From what I understood you are still on 1.8 but this patch will only be available in a couple of months when 2.0 is released.

To get this fixed on your side in the mean time you'll have to define your own django.db.backends.postgresql.base.DatabaseWrapper subclass but it's not as intimidating as it sounds.

Simply define a DatabaseWrapper subclass in a chosen_module_name.base module that extends the aforementioned class and set it's features_class attribute to a subclass of django.db.backends.postgresql.features.DatabaseFeatures with allows_group_by_selected_pks = False

django.db.backends.postgresql import base, features

class DatabaseWrapper(base.DatabaseWrapper):
    class features_class(features.DatabaseFeatures):
        allows_group_by_selected_pks = False

Once this is done you just have to point the BACKEND key of your DATABASES setting to chosen_module. I suggest you have a look at how django-transaction-hooks did it if you need a more concrete example.

Note that this disable the optimization all together. If you want to keep the optimization for managed models you'll have to define your own SQLCompiler subclass and override the collapse_group_by method which is a bit harder. I suggest you have a look how it's done for the MySQL backend to figure it out.

Last edited 6 months ago by Simon Charette (previous) (diff)

comment:13 Changed 6 months ago by powderflask

Thank you so much Simon - really above the call.

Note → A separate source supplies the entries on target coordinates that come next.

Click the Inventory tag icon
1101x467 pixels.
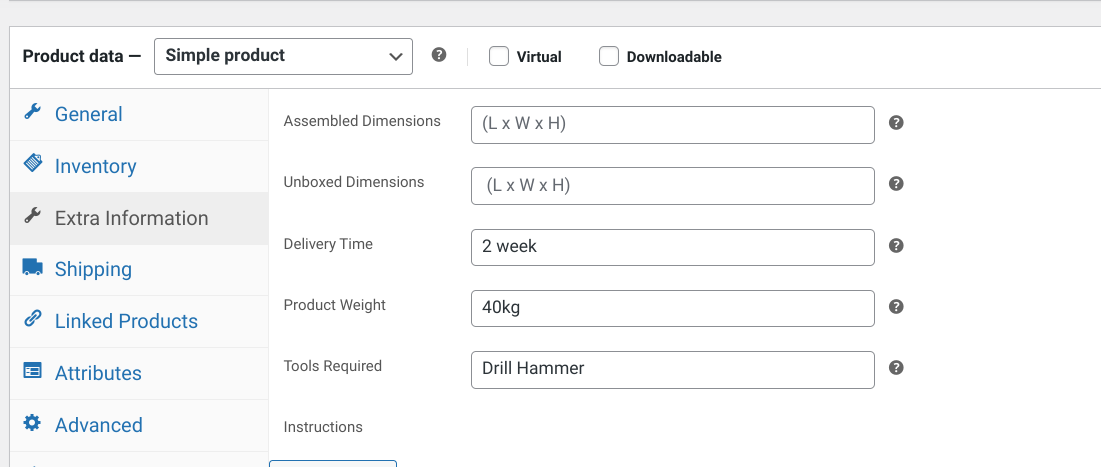(32, 165)
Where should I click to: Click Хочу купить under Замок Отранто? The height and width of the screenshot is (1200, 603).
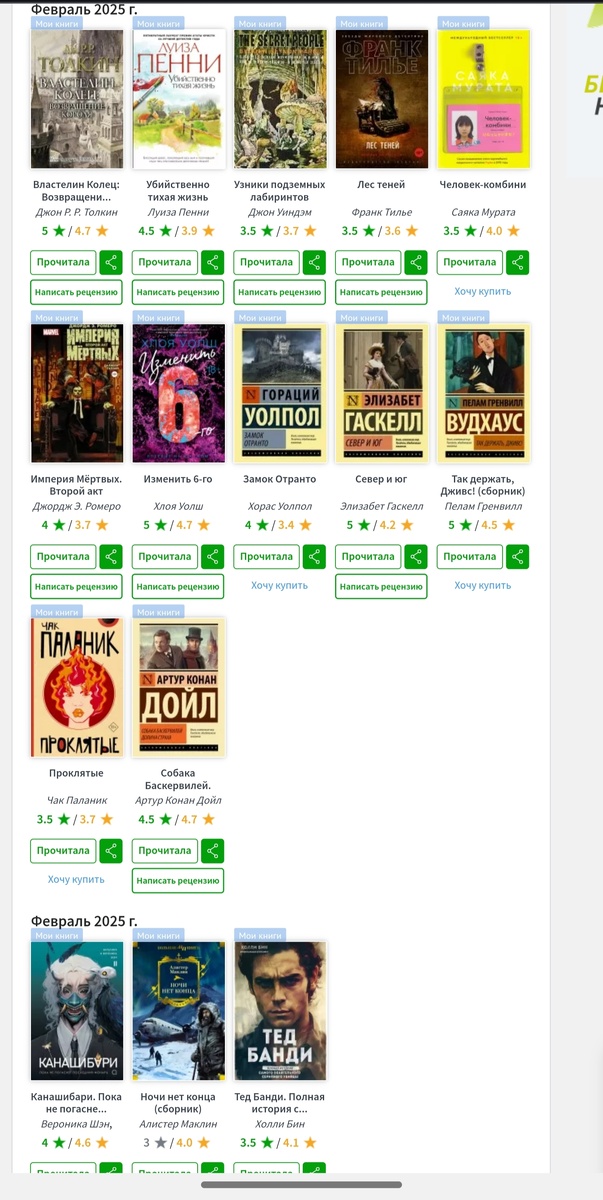tap(279, 586)
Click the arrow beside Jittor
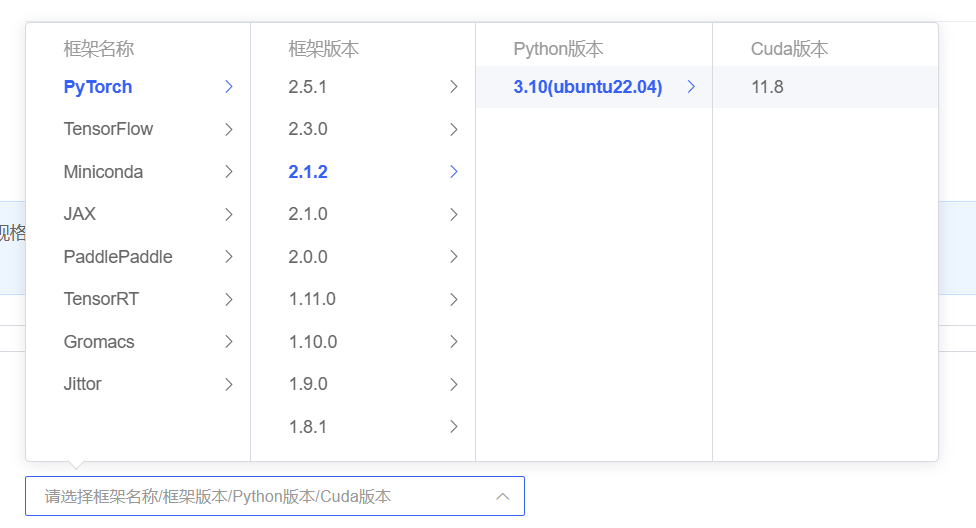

I am migrating to django1.11, which caused me to stumble into this -- I can certainly implement a workaround until we move to 2.0

thanks again for all your help -- much appreciated.

comment:14 Changed 6 months ago by felixxm

Triage Stage: AcceptedReady for checkin

comment:15 Changed 5 months ago by Simon Charette <charette.s@…>

Resolution: fixed
Status: newclosed

In daf2bd3:

Fixed #28107 -- Disabled grouping of selected primary keys for unmanaged models.

The grouping caused an issue with database views as PostgreSQL's query planer
isn't smart enough to introspect primary keys through views. Django doesn't
support database views but documents that unmanaged models should be used to
query them.

Thanks powderflask for the detailed report and investigation.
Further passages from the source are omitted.